For this case, the upper and lower limits were set to ±0.1°C of tar(T). At 1 s after the initiation of the laser irradiation, when the acquired maximum temperature had not reached tar(T), the laser current was increased to 11.2 A. Thereafter, when the acquired maximum temperature exceeded tar(T) by 0.1°C or more, the laser current was dropped to 0 A. Then, when the acquired maximum temperature was less than tar(T) by 0.1°C, the laser current was adjusted to 0.2 A below the last current value immediately before the current was turned off. When the acquired maximum temperature was still lower than tar(T), the laser current was adjusted to a value 0.2 A higher than the value 100 ms before. The variation in the current (±0.2 A) was ascribed to the functional limitation of the laser equipment used. In the stable phase, in which the time-dependent variation in the acquired maximum temperatures was small, the laser current was gradually decreased and then repeatedly turned on and off at a certain constant value.
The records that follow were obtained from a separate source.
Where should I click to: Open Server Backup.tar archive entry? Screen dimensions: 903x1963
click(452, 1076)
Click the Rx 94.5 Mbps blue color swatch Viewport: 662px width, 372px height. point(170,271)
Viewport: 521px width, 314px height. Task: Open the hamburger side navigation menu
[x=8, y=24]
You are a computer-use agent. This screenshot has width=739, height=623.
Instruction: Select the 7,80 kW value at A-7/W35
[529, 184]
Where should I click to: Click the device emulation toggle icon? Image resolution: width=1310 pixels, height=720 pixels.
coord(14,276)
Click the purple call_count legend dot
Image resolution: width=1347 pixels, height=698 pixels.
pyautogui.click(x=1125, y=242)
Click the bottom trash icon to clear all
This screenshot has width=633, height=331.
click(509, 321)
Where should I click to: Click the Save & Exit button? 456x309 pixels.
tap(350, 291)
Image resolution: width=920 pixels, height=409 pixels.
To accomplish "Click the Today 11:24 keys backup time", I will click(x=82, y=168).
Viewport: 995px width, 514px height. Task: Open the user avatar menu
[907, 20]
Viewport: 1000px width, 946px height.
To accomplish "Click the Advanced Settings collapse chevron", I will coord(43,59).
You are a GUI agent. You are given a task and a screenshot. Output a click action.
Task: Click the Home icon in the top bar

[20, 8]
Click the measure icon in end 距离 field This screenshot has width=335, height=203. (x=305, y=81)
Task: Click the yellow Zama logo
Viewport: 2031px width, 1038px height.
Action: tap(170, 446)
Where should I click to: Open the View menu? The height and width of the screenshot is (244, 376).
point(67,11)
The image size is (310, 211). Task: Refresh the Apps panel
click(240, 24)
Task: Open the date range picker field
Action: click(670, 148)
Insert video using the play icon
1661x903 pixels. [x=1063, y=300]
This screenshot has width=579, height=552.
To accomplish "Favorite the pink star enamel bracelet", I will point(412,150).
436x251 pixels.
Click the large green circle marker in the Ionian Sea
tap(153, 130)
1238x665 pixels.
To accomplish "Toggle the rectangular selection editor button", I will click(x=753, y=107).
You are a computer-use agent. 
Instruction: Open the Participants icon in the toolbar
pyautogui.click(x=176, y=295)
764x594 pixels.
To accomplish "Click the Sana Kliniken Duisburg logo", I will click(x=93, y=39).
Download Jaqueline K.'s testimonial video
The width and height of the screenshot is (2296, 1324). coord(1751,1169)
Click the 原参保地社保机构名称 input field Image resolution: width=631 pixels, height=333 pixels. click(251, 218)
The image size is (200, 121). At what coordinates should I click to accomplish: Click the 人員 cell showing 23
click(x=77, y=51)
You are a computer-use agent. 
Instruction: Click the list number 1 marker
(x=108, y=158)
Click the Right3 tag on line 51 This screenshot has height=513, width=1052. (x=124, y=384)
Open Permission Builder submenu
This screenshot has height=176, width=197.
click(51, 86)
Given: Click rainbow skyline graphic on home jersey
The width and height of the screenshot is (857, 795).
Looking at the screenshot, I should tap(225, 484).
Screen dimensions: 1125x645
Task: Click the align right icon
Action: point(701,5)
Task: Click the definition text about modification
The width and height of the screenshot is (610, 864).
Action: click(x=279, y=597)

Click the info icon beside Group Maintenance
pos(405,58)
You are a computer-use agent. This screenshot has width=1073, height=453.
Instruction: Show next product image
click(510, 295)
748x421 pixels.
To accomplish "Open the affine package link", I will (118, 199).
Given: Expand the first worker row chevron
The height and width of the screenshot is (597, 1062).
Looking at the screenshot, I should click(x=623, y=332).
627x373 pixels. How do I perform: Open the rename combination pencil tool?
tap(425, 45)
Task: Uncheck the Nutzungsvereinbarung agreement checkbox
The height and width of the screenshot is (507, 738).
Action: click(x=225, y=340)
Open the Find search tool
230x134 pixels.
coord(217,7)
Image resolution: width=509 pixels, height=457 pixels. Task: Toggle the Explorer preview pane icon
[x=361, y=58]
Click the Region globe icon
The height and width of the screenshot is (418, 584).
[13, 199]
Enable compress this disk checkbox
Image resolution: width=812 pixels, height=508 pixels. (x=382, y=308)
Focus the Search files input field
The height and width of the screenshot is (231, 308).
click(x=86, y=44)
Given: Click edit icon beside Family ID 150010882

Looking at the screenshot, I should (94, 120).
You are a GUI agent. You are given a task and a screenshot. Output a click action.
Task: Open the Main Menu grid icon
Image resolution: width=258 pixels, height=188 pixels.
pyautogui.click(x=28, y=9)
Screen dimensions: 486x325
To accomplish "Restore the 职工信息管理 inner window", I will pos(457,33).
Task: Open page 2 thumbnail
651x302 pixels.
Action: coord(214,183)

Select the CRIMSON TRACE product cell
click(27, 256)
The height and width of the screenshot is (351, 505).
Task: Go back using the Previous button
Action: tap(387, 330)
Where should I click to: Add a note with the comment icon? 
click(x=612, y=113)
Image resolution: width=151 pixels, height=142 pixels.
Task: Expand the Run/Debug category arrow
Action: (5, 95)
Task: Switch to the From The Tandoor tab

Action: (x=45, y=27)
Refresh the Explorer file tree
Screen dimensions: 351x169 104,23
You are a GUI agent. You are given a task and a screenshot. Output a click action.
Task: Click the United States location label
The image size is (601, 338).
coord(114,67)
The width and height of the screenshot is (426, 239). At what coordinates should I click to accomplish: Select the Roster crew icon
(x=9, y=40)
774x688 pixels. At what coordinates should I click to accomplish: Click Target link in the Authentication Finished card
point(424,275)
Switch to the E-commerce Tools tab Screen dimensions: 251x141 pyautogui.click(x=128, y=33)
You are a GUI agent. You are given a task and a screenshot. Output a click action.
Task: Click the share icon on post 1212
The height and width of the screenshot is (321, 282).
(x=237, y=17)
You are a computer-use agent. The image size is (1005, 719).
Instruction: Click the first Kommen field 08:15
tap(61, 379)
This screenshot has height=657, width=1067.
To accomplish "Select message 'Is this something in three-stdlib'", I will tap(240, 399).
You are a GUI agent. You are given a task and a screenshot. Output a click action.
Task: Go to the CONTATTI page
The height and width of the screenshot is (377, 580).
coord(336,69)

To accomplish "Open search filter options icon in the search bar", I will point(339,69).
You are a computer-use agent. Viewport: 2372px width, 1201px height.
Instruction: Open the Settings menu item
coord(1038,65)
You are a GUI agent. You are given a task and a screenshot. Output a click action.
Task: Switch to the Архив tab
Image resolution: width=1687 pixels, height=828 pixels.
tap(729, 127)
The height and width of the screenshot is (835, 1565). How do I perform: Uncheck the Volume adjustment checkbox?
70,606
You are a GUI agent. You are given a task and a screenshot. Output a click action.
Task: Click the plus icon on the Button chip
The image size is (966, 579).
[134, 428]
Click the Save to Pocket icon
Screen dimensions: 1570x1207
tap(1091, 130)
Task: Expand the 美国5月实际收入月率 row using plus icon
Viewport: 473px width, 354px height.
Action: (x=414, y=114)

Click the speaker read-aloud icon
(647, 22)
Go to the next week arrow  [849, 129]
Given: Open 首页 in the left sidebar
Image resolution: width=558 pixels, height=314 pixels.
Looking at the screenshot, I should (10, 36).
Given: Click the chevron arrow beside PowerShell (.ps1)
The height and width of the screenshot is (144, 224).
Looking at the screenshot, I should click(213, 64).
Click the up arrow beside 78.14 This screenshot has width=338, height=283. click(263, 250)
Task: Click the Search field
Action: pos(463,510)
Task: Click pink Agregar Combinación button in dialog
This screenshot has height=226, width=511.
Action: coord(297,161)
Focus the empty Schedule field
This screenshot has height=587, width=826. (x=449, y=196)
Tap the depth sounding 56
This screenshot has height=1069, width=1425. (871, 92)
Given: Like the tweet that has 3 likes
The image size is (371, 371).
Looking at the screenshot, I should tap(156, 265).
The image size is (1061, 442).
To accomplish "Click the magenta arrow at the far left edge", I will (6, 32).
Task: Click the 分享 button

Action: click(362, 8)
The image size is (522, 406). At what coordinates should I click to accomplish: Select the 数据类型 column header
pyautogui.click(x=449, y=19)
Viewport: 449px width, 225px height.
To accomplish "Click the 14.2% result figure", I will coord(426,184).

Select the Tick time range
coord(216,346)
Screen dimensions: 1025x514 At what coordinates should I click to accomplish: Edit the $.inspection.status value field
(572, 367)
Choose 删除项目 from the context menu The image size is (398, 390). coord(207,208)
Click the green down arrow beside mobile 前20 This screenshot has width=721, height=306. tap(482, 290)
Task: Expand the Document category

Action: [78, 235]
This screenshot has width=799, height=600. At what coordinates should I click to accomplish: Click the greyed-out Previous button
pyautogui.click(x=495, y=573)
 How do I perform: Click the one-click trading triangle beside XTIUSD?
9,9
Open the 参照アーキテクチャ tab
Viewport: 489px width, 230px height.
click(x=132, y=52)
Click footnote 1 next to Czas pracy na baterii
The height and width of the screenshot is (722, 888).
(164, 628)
2.4. Laser Irradiation Protocol

Mice were placed in the left lateral decubitus position and the dorsal skin was irradiated using the laser system. The camera (FSV-210L, Apiste) of the thermograph was fixed so that the long axis of the camera was parallel to that of the laser beam. The zoom lens (FSV-L212, Apiste) was adjusted so that all of the skin of the right back of the mouse was included in the monitor view. A target region for measuring the temperature was determined so as to cover the whole area of the irradiation spot (Figure 1). Regardless of the use of the thermal sensor circuit, an area of the selected target region was set at a fixed value, resulting in a 96 × 72 pixel area (corresponding to 29 mm × 22 mm in a real area of the skin). As mentioned previously, the maximum temperature within the whole selected region was automatically detected every 20 ms.

2.4.1. Laser Irradiation Using a Thermal Sensor Circuit

The right dorsal skin of the mouse was irradiated with the laser for 300 s using the thermal sensor circuit system, setting tar(T) at 42.5°C. Photographs of the irradiated skin were obtained two days after the irradiation, when the pathological dermal changes (i.e., burn blisters) are usually most prominent.

2.4.2. Laser Irradiation without a Thermal Sensor Circuit

The right dorsal skin of a mouse was irradiated with the laser at a constant power density of 6 W/cm² for 300 s, while monitoring and recording the highest temperature within the selected area using thermography. Photographs of the irradiated skin were obtained two days after the irradiation.

3. Results

The laser output control system integrated with the thermal sensor circuit using thermography succeeded in keeping the temperature at the target area constant during laser irradiation, even with different types of mice (Figure 3). Once the temperature reached the tar(T) (X, 42.5°C) after the initiation of laser irradiation (approximately 40 s after the irradiation), the average temperature of the BALB/c mouse and C57BL/6 mouse was 42.52°C and 42.51°C, respectively, with standard deviations of 0.14°C and 0.14°C (Figure 3). The temperature value every 100 ms after reaching the tar(T) of 42.5°C was within the range of °C for 52.53% of the time for the BALB/c mouse and 49.71% of the time for the C57BL/6 mouse (Figure 4).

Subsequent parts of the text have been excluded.